Stored dataset items:
=======
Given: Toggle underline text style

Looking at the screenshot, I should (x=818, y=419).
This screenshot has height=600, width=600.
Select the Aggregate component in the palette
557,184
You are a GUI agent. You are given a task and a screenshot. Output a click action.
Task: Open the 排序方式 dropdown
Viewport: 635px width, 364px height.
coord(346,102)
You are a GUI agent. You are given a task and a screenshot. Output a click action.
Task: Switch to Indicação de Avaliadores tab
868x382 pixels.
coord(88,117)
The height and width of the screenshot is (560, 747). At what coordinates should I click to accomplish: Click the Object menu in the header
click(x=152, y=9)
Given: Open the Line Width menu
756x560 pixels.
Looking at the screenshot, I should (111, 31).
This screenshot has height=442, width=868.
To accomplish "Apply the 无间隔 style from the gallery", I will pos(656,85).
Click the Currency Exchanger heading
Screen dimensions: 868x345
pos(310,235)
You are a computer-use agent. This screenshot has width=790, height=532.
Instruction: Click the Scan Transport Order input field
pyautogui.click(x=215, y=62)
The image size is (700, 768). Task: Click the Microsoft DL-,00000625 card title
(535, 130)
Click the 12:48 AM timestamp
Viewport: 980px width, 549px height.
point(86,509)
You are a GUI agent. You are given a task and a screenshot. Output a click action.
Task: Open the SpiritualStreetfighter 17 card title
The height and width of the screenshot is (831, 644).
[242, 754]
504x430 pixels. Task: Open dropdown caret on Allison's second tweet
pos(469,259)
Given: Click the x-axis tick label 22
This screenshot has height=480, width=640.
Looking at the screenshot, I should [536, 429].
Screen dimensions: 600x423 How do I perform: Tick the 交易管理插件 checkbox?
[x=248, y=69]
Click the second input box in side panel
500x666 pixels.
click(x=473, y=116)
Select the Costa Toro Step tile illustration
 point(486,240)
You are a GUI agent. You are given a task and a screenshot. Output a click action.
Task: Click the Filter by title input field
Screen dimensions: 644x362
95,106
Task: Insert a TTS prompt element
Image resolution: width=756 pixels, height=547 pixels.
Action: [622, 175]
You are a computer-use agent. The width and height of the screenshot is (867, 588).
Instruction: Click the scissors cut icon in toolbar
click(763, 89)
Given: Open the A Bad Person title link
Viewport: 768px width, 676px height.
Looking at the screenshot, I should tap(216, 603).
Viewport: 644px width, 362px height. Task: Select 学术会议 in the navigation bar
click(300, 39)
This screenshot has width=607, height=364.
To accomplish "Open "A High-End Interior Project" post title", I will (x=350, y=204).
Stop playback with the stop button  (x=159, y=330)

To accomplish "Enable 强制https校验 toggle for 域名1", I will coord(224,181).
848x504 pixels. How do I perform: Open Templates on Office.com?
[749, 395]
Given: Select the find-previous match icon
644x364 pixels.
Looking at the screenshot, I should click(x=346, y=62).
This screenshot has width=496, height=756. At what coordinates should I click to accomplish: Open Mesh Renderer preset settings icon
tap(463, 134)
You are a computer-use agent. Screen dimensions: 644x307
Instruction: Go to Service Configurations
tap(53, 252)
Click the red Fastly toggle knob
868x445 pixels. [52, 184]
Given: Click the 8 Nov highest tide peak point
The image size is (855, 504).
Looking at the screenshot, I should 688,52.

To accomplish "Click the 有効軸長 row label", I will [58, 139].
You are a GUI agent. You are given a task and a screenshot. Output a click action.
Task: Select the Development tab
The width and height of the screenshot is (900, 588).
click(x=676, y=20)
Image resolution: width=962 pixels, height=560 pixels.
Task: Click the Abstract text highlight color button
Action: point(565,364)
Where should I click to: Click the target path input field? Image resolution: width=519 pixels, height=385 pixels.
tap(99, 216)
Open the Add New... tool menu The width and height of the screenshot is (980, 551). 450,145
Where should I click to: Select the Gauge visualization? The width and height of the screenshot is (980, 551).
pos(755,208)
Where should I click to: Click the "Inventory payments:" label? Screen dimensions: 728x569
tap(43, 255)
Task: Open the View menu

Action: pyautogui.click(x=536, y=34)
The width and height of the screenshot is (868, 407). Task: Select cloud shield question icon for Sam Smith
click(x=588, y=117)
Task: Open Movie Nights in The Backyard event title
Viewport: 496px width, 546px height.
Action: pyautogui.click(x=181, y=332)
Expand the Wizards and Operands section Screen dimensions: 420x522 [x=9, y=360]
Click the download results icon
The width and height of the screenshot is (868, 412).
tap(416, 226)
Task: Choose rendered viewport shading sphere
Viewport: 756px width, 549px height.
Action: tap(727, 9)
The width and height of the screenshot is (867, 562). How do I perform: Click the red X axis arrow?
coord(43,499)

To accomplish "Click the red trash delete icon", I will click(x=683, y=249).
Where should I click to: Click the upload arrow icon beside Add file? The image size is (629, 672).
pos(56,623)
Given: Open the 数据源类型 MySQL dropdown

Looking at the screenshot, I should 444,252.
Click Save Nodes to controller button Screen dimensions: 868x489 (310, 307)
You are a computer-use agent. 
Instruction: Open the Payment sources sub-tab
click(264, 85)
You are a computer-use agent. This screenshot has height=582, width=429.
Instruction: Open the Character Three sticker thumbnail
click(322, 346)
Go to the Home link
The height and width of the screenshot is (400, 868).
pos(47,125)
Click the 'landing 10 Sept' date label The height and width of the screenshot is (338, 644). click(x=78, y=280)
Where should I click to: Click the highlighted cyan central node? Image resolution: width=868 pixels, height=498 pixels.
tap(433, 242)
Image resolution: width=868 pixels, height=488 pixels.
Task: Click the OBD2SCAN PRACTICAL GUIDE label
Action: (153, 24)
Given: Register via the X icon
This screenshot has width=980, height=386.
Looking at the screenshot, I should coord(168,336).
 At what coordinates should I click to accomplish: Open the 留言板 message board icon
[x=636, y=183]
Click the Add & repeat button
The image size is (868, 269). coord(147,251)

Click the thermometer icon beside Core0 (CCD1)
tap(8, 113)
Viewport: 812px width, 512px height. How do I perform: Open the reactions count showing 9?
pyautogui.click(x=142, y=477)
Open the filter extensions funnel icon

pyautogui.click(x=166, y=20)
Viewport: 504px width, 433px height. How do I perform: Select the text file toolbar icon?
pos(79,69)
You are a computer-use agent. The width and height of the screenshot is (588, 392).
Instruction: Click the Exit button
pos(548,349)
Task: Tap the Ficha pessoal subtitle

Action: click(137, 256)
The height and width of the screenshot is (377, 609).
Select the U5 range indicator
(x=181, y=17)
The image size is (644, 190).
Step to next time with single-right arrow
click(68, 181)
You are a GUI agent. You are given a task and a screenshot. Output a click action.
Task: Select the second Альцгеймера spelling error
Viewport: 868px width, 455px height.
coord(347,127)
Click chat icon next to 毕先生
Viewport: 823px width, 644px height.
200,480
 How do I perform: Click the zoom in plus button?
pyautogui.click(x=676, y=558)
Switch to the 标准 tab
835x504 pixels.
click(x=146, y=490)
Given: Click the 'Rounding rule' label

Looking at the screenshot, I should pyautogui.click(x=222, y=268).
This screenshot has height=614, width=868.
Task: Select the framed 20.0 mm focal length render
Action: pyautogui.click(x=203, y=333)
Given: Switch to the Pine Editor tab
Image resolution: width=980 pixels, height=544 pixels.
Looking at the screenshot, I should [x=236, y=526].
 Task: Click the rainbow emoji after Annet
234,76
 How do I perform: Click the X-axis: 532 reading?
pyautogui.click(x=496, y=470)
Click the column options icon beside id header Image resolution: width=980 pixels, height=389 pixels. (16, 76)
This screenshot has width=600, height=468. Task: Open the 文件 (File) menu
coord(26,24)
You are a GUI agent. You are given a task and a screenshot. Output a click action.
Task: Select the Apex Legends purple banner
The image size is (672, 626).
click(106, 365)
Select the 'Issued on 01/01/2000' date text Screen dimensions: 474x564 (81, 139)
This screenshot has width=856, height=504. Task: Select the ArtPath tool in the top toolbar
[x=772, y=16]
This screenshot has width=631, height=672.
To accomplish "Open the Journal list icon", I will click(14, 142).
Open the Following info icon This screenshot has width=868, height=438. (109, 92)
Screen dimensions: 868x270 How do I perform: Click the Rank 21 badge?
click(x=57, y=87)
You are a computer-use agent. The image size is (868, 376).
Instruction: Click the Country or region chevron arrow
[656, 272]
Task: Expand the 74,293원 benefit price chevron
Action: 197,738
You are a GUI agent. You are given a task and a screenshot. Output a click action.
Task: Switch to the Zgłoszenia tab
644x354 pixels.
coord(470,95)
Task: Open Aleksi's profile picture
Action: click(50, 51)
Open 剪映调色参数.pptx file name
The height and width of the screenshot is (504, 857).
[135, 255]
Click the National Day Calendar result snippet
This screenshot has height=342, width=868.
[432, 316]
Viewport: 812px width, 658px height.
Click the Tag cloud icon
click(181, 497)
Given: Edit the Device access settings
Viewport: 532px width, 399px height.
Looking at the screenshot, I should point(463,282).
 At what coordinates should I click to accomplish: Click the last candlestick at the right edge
=======
Your assignment:
What lines in the entries contain "will"? Report each one by copying it.

Worked solution:
To accomplish "Apply the 无间隔 style from the gallery", I will pos(656,85).
To accomplish "Open "A High-End Interior Project" post title", I will (x=350, y=204).
To accomplish "Enable 强制https校验 toggle for 域名1", I will coord(224,181).
To accomplish "Click the 有効軸長 row label", I will [58, 139].
To accomplish "Click the red trash delete icon", I will click(x=683, y=249).
To accomplish "Open the Journal list icon", I will click(14, 142).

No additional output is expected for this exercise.